Michel Sapin : les sanctions n’ont qu’un effet «réduit» sur la coopération franco-russe

Michel Sapin : les sanctions n’ont qu’un effet «réduit» sur la coopération franco-russe
Michel Sapin lors de sa visite à Moscou

En visite dans la capitale russe, Michel Sapin, ministre français de l’Economie et des Finances, a affirmé la volonté de son pays de coopérer avec la Russie malgré les sanctions qui ne touchent pour lui qu’une partie des économies des pays.

«Je suis là pour parler de la France et de ses qualités et pour parler de la France et de la Russie», a expliqué aux journalistes russes le ministre français de l'Economie et des Finances, Michel Sapin. En faisant visiblement suite à la visite de l’ex-ministre de l’Economie Emmanuel Macron qui avait inauguré à Moscou en janvier dernier le French Tech Hub, une pépinière de start-up françaises, l’actuel ministre a fait référence à «un autre visage un peu plus jeune mais pas forcément plus souriant».  

Son premier objectif «très français» est de décrire les transformations que traverse l’économie française depuis quelques années, son attractivité et sa compétitivité. Le ministre portait un message simple : malgré «les différences d’appréciation» qui peuvent être fortes sur certains sujets internationaux, dans le domaine économique, le dialogue a toujours présent et a toujours permis de continuer à avancer.

«Nos entreprises ont dû certainement faire face à des difficultés sur le territoire russe mais qui sont celles que les entreprises russes pouvaient rencontrer», a souligné le ministre. Cependant, en évoquant sa rencontre avec la présidente de la Banque centrale russe, Elvira Nabioulina, il s’est dit confiant pour l’avenir de l’économie russe : «Quand j’entends de la part de la gouverneure de la Banque centrale russe que la croissance repartira l’année prochaine, c’est une bonne nouvelle pour les entreprises françaises qui travaillent en Russie», s’est-il félicité, tout en mentionnant que la France était également ouverte aux investissements russes.

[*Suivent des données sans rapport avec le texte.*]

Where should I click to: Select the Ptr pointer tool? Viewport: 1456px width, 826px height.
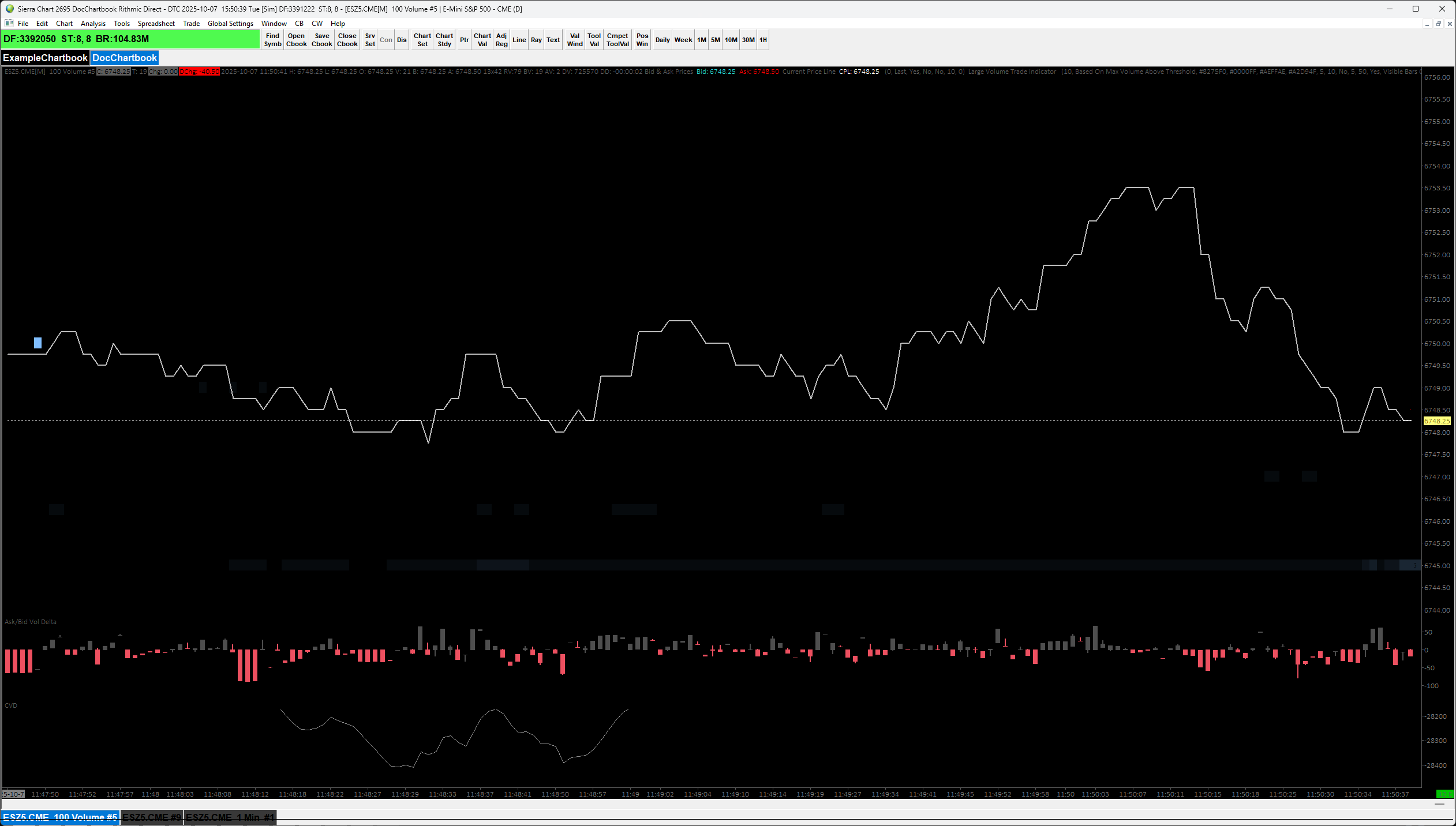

S'agissant des sanctions européennes, Michel Sapin a affirmé que ce n’était pas un but en soi pour la France : «C’est aujourd’hui un outil, une traduction de volonté d’évolution politique des choses mais ce n’est pas un objectif». Il a souligné que plus rapidement ces sanctions seraient levées mieux ce sera pour tout le monde car les problèmes politiques eux-même pourront trouver des solutions. Pour le ministre, les sanctions ont une portée assez limitée sur l’économie : «Elles couvrent des domaines relativement réduits par rapport aux capacités de développements de nos économies», a indiqué Michel Sapin.

Il estime que rien n’a changé en Russie pour la plupart des entreprises françaises. Elles travaillent dans des secteurs où «rien n’a changé». Concernant les difficultés de financement qu’éprouvent plusieurs entreprises françaises en Russie depuis l’imposition des sanctions, Michel Sapin a reconnu qu’il pouvait y avoir des problèmes de financement à travers le réseau bancaire mais «quand il y en a nous cherchons à les résoudre, il n’y a aucune raison qu’il y ait des difficultés de cette nature», a-t-il conclu.